Conrad Neumann, the deeply rooted Chilmark native, distinguished oceanographer and poet, died Monday in Durham, N.C., of complications following a stroke. He was 85 and had been a well-known figure on the Vineyard all his life, especially in Menemsha where he took his place on the summertime benches occupied by fishermen and other salty characters.

An oceanographer who had traveled the world, he was a professor emeritus of geological oceanography at the University of North Carolina at Chapel Hill.

“I could read the sea,” he said in a 2017 interview with the Gazette about a book a poetry he had just published at the time. “That’s part of my nature . . . the surface of the earth is a beautiful movie.”

Mr. Neumann in Menemsha last summer. — Albert O. Fischer 3rd

A. Conrad Neumann was born on the Vineyard in 1933. His grandmother’s first cousin was Lucy Vincent. “My mother swam here each summer with intellectuals and artists from New York,” he told the Gazette. “That had a big influence.”

He lived in Chilmark and attended the Menemsha School and Tisbury High School. After two years of high school on the Island, he transferred to Bayside High in New York so he could attend Queens College and later Brooklyn College, where he graduated with a bachelor of science in geology in 1955. He obtained a master’s degree in oceanography from Texas A&M in 1958.

In the Gazette interview he recalled a high school guidance counselor who tried to dissuade him from oceanography. “He flipped through his plastic notebook and saw no job between obstetrician and optometrist,” Mr. Nuemann said.

But he also recalled the advice offered by his Island fishing mentor Carlton Mayhew: “Keep your own counsel.”

After obtaining his master’s degree, he worked for three years at the Woods Hole Oceanographic Institution and shipped out on the Atlantis I to the Red Sea, the Indian Ocean, the Mediterranean and the North and South Atlantic. He enrolled at Lehigh University for a Ph.D. in geology in 1963, and went on to do marine geological research at the University of Miami until 1970.

From 1970 to 1972 he served at the National Science Foundation in Washington D.C., after which he moved to the University of North Carolina where he taught oceanography and did research on deep-sea deposits, coral reefs, sea-level and climate change. He used the research submersible Alvin on 33 dives, some as deep as two miles.

He retired from teaching in 2003.

He and his wife Jane were longtime continuous summer residents of Chilmark and Menemsha and lived most of the year in Durham, N.C. In summers they ran a table at the Chilmark flea market.

His sister Jane Slater is the former longtime Chilmark columnist for the Gazette.

Poetry and storytelling were part of Mr.
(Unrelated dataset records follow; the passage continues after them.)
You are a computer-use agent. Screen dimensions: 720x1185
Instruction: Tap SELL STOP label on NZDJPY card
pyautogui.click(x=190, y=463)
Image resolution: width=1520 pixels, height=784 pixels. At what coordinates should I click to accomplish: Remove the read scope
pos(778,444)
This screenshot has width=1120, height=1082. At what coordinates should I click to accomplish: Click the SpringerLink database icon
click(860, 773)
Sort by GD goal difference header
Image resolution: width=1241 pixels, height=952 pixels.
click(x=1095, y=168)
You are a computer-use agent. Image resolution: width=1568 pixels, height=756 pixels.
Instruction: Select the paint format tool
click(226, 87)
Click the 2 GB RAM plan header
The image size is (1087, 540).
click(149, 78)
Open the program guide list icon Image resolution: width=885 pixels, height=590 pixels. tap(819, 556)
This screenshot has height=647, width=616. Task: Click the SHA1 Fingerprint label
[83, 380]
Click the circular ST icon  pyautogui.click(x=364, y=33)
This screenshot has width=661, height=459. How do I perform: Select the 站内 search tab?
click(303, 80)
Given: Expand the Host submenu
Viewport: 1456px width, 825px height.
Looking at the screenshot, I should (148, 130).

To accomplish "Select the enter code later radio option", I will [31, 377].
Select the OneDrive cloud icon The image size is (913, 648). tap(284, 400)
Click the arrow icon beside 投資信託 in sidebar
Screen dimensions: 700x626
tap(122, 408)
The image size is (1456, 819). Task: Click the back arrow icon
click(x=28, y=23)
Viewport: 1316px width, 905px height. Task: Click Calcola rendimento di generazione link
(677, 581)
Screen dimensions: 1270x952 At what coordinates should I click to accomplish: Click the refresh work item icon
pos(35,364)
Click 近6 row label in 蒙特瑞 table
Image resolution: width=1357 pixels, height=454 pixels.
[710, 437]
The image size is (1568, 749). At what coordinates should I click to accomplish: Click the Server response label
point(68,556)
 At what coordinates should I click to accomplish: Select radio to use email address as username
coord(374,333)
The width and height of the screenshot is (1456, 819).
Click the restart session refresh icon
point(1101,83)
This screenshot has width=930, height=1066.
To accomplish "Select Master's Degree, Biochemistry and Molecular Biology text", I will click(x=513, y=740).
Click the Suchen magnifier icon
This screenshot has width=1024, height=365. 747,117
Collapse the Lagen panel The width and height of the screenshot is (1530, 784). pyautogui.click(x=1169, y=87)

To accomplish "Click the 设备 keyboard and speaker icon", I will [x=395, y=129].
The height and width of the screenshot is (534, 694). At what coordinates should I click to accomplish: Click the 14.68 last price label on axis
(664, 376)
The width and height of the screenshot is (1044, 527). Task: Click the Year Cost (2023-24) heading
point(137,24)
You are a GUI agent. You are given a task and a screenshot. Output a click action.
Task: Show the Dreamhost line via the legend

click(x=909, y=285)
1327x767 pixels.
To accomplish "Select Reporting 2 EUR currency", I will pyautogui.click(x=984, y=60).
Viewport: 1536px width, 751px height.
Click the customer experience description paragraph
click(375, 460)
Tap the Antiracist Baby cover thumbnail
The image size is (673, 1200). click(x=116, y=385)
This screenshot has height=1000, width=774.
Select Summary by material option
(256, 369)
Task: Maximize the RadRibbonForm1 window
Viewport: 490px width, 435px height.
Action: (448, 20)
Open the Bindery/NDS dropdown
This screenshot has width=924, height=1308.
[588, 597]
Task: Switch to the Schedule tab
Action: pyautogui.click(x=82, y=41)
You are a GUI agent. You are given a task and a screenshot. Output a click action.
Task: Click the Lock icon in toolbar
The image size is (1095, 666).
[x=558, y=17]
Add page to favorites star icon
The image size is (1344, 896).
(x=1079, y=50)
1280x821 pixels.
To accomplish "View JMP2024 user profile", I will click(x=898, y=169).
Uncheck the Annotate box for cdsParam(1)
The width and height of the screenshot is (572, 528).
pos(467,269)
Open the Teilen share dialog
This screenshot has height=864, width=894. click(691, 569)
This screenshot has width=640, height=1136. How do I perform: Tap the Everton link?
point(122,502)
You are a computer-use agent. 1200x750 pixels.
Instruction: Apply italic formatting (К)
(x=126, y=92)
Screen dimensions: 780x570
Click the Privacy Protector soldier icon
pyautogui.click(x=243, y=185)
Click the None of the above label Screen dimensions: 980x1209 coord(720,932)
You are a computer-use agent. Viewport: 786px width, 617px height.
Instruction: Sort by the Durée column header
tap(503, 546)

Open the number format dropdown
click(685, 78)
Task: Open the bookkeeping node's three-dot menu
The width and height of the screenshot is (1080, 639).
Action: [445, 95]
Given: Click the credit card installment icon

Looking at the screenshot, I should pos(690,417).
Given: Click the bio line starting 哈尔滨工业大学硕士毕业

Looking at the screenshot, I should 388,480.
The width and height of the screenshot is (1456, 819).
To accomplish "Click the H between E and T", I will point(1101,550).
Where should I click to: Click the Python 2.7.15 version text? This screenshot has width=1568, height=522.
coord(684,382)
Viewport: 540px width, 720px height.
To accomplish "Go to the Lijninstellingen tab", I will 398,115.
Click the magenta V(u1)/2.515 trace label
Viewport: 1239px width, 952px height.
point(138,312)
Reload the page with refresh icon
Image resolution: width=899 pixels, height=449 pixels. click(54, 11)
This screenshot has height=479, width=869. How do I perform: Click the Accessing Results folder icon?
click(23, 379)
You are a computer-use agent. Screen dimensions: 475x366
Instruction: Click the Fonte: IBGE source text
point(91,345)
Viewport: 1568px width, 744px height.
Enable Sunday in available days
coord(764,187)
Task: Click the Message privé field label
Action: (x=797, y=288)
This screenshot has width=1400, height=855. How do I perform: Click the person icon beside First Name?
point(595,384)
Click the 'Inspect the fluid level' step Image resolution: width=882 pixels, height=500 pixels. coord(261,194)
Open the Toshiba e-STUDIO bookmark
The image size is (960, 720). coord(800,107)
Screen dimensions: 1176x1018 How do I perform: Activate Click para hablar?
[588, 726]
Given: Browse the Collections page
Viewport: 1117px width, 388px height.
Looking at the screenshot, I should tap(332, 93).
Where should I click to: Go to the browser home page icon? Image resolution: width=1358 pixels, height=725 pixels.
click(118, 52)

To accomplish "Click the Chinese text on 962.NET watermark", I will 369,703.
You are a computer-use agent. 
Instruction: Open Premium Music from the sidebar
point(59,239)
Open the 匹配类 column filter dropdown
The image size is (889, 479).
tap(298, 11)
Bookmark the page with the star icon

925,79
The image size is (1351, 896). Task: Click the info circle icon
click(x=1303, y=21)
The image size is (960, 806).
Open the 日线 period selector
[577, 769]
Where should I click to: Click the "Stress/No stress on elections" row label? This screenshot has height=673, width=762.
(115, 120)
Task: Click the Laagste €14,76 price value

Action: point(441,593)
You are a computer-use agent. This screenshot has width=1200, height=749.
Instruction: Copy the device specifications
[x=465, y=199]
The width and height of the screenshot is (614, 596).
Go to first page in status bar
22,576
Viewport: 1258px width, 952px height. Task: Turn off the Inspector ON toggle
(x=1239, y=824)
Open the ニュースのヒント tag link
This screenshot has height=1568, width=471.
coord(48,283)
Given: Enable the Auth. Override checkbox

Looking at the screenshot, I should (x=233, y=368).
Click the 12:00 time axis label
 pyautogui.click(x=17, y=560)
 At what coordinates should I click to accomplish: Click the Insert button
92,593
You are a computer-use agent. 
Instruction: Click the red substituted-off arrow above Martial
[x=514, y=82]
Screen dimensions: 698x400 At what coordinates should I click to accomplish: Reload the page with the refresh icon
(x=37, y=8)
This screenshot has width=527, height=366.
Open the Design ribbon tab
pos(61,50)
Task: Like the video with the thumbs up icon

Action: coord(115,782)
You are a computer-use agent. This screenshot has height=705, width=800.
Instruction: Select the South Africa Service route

Neumann’s nature.

“Years ago I asked an old Island doctor why I kept talking and telling stories,” he told the Gazette in the 2017 interview. “He told me ‘You’re nervous and should hang out with other nervous people.’ Guess he felt it might make me talk less because I’d see the error of my ways or wouldn’t get a word in. He called it oral hypertension. I turned it into poetry.”

He said his introduction to poetry came from his grandfather, Churchill Dwight Gilmore, who read Longfellow to his grandchildren at bedtime.

In his 2017 book Up-Island Poems, one poem titled Grampy is a tribute to his grandfather.

He had an enduring sense of humor.

“It’s hard to look at yourself and all that’s around you without a sense of humor,” Mr. Neumann said. “People tell me that’s what’s keeping me alive. I’m one of the few people who tell jokes in the hospital.”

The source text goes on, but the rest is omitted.